The Guardian (Charlottetown) - - FEATURES -

Two draft horses pulling to­gether can­not pull twice as much as one. They can ac­tu­ally pull three times as much. The two draft horses that can each pull 8,000 pounds alone can pull 24,000 pounds work­ing to­gether.

Horse pulling is a draft horse com­pe­ti­tion where horses in har­ness, usu­ally one or two an­i­mals, pull a stone-boat or weighted sled and the win­ner is the team or an­i­mal that can pull the most weight for a short dis­tance. There are dif­fer­ent weight classes and strict rules to avoid an­i­mal cru­elty.
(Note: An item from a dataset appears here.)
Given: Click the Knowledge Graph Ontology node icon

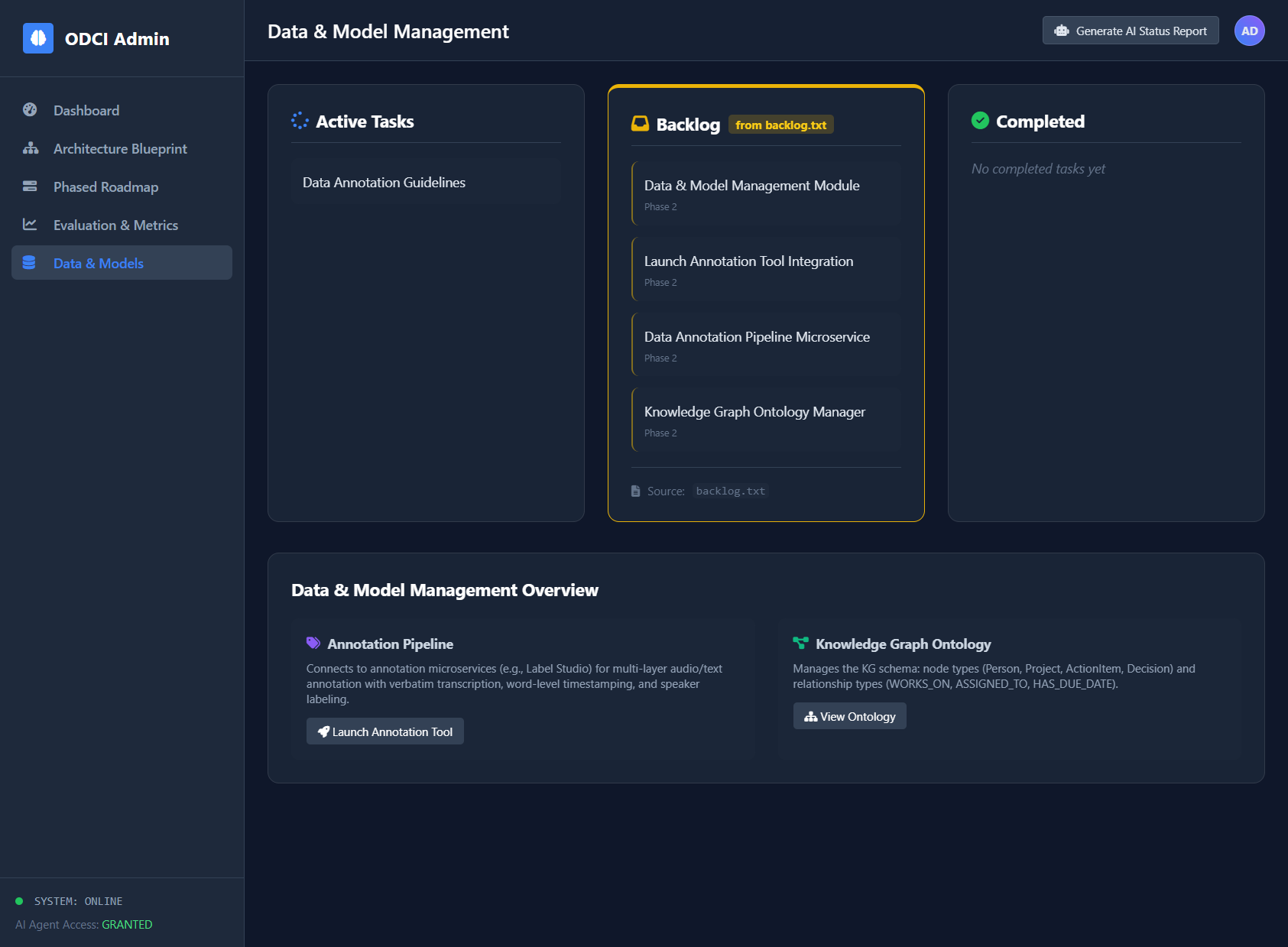Looking at the screenshot, I should [800, 644].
So just how strong are horses? It’s im­pos­si­ble to pin down a horse’s strength ex­actly, but some large horse breeds have been known to pull up to three times their own weight. That means they might pull up to 2,500 pounds or more.

The Bel­gian Heavy Draft horse stands be­tween 16.2 and 17 hands (66 and 68 inches, 168 and 173 cm). On av­er­age the Bel­gian grows to weigh slightly over 900 kilo­grams (2,000 pounds). Most Amer­i­can Bel­gians are a light chest­nut with a flaxen mane and tail.

The most com­mon horses to see in the pulling ring are Bel­gians, which are typ­i­cally chest­nut with flaxen manes and tails and oc­ca­sion­ally roan as well. Percherons are less com­mon but also seen in the United States.